MATERIAL FOR THIS EXERCISE:
++++++++++++++++++++

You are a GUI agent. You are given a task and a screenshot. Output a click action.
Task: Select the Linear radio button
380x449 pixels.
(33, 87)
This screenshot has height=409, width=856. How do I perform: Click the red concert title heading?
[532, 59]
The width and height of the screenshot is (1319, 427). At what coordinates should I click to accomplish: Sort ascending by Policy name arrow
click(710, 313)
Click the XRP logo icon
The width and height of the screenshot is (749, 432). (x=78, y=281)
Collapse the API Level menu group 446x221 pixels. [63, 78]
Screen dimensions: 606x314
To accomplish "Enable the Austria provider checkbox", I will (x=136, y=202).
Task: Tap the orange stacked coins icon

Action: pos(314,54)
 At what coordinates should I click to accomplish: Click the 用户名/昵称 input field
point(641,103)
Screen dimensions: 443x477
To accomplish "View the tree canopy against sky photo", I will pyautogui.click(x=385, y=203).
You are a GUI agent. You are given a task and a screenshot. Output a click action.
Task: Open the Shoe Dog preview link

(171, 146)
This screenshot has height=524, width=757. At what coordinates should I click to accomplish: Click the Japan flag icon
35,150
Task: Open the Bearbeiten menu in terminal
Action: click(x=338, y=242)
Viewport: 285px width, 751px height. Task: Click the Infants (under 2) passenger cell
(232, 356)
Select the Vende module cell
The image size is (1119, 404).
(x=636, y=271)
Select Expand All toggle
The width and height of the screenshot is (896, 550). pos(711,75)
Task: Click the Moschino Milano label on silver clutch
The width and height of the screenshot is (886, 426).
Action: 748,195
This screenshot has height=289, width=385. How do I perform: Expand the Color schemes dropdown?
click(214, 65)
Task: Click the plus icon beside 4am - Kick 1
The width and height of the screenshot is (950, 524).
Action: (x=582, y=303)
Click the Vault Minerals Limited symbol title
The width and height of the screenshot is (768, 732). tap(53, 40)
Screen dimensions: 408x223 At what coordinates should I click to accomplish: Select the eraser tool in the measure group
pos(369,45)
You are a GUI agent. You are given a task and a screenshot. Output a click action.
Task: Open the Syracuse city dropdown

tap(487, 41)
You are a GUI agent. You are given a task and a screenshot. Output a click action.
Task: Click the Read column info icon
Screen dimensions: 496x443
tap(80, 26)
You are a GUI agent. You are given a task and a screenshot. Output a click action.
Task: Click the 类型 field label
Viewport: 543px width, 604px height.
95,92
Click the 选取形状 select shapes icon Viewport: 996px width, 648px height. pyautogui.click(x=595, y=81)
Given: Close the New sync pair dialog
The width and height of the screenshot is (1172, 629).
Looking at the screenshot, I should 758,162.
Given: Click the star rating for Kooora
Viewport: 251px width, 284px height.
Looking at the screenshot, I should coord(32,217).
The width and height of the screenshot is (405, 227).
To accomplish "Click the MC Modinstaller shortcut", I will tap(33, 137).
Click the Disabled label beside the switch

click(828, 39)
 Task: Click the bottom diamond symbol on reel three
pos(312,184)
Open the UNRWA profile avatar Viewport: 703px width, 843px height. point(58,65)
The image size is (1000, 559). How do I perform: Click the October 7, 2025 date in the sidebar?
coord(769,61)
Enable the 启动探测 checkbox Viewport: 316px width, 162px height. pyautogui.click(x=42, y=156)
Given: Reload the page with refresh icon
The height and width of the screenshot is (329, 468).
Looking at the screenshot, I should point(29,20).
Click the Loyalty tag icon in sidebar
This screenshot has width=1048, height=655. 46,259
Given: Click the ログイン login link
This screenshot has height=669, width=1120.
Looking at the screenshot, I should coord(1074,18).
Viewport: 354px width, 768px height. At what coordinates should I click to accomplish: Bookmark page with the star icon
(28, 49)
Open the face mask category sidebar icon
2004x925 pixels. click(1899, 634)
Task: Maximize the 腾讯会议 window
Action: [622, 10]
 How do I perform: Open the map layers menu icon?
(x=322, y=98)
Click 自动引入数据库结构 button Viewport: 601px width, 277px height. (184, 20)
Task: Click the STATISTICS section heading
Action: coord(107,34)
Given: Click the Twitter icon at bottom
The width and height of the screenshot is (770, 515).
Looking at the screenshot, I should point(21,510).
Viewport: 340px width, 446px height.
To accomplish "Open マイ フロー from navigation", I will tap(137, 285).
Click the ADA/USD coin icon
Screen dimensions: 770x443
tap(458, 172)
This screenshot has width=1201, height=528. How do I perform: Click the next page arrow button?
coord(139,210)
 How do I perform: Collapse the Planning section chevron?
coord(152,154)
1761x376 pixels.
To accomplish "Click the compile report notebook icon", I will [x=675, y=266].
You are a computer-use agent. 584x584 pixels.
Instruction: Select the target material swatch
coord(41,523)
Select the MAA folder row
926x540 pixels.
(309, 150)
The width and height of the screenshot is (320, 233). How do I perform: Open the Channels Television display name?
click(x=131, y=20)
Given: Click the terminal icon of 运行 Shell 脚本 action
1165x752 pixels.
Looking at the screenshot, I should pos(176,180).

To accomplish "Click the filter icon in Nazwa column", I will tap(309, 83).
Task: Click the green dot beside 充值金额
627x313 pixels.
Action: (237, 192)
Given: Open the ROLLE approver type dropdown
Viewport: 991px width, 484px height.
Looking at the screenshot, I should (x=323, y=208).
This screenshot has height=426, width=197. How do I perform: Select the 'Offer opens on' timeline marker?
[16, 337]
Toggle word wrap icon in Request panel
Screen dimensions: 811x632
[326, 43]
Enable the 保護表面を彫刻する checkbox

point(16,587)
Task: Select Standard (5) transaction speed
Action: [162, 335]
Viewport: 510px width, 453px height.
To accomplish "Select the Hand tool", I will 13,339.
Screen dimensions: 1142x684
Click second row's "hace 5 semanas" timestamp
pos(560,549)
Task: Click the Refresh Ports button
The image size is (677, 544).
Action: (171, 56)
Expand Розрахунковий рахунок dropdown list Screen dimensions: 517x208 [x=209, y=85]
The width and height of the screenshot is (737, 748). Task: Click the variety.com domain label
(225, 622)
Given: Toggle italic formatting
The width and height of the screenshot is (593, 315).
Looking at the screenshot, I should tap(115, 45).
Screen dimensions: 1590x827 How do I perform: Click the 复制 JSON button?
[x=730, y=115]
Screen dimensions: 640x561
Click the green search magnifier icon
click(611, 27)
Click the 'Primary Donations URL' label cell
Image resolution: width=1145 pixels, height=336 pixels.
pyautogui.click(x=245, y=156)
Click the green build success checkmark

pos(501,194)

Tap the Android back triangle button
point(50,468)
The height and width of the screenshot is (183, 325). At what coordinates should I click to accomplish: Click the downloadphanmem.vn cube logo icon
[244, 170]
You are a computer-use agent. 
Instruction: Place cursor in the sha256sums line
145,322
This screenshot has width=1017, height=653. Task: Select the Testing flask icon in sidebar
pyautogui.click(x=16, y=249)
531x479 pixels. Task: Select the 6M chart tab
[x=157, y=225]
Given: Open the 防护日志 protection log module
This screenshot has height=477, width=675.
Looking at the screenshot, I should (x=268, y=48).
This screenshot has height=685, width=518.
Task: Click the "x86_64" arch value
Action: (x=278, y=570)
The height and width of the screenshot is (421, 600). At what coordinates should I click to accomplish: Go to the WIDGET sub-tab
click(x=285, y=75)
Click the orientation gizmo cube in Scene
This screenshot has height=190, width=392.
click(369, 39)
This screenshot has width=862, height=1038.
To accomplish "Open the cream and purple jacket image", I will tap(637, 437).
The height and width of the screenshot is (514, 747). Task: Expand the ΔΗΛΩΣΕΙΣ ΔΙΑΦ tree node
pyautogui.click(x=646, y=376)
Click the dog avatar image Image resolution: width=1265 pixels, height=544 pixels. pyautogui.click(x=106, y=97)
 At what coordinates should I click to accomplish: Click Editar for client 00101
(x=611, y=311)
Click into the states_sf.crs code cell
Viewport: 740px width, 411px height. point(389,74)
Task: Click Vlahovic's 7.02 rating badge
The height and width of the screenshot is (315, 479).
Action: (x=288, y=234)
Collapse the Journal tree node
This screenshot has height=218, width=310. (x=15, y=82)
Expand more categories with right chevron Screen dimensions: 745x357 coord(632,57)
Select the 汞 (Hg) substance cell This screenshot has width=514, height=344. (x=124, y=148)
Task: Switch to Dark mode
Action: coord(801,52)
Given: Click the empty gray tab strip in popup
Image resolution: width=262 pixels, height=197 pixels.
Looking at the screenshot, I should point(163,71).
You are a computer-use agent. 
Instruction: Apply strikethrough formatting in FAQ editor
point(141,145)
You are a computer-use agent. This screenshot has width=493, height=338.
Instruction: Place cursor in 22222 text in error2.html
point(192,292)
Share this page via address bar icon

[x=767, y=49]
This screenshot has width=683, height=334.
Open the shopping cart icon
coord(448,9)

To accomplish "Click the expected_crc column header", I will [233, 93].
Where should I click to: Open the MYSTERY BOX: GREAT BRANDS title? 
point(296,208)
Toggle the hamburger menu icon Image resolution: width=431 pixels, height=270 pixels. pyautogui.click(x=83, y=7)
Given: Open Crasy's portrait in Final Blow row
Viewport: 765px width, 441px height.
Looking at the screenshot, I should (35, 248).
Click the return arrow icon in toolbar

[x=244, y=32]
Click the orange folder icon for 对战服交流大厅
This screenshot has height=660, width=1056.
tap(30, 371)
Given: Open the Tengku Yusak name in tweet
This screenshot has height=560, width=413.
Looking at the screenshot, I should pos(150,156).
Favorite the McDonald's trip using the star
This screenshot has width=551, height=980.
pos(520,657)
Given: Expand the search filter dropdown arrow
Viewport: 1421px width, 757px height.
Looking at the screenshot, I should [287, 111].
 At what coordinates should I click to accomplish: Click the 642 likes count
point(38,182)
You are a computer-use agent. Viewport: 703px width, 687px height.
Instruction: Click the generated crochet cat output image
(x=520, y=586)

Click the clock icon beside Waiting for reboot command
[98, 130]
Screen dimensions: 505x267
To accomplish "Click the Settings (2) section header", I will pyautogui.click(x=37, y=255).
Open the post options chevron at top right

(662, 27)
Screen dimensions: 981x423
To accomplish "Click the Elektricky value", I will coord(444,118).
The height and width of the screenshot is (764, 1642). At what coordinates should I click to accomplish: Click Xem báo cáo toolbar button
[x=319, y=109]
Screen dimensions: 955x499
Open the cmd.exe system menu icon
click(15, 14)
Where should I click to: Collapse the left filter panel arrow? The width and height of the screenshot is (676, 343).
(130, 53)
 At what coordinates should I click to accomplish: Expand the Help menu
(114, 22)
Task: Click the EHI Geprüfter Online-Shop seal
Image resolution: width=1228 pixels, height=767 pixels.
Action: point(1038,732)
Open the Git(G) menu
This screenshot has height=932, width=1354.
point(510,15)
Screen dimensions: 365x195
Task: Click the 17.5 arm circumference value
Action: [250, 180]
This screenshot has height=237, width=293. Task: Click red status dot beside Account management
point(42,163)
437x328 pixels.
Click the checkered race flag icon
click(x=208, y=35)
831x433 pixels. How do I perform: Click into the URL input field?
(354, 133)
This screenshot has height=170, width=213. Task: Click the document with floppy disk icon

++++++++++++++++++++

ACTIVITY: Only the lines from the one that contains "Instruction: Click the" to the end of the entries above should be given again, exactly and in full.

FINISHED EXERCISE:
Instruction: Click the generated crochet cat output image
(x=520, y=586)

Click the clock icon beside Waiting for reboot command
[98, 130]
Screen dimensions: 505x267
To accomplish "Click the Settings (2) section header", I will pyautogui.click(x=37, y=255).
Open the post options chevron at top right

(662, 27)
Screen dimensions: 981x423
To accomplish "Click the Elektricky value", I will coord(444,118).
The height and width of the screenshot is (764, 1642). At what coordinates should I click to accomplish: Click Xem báo cáo toolbar button
[x=319, y=109]
Screen dimensions: 955x499
Open the cmd.exe system menu icon
click(15, 14)
Where should I click to: Collapse the left filter panel arrow? The width and height of the screenshot is (676, 343).
(130, 53)
 At what coordinates should I click to accomplish: Expand the Help menu
(114, 22)
Task: Click the EHI Geprüfter Online-Shop seal
Image resolution: width=1228 pixels, height=767 pixels.
Action: point(1038,732)
Open the Git(G) menu
This screenshot has height=932, width=1354.
point(510,15)
Screen dimensions: 365x195
Task: Click the 17.5 arm circumference value
Action: [250, 180]
This screenshot has height=237, width=293. Task: Click red status dot beside Account management
point(42,163)
437x328 pixels.
Click the checkered race flag icon
click(x=208, y=35)
831x433 pixels. How do I perform: Click into the URL input field?
(354, 133)
This screenshot has height=170, width=213. Task: Click the document with floppy disk icon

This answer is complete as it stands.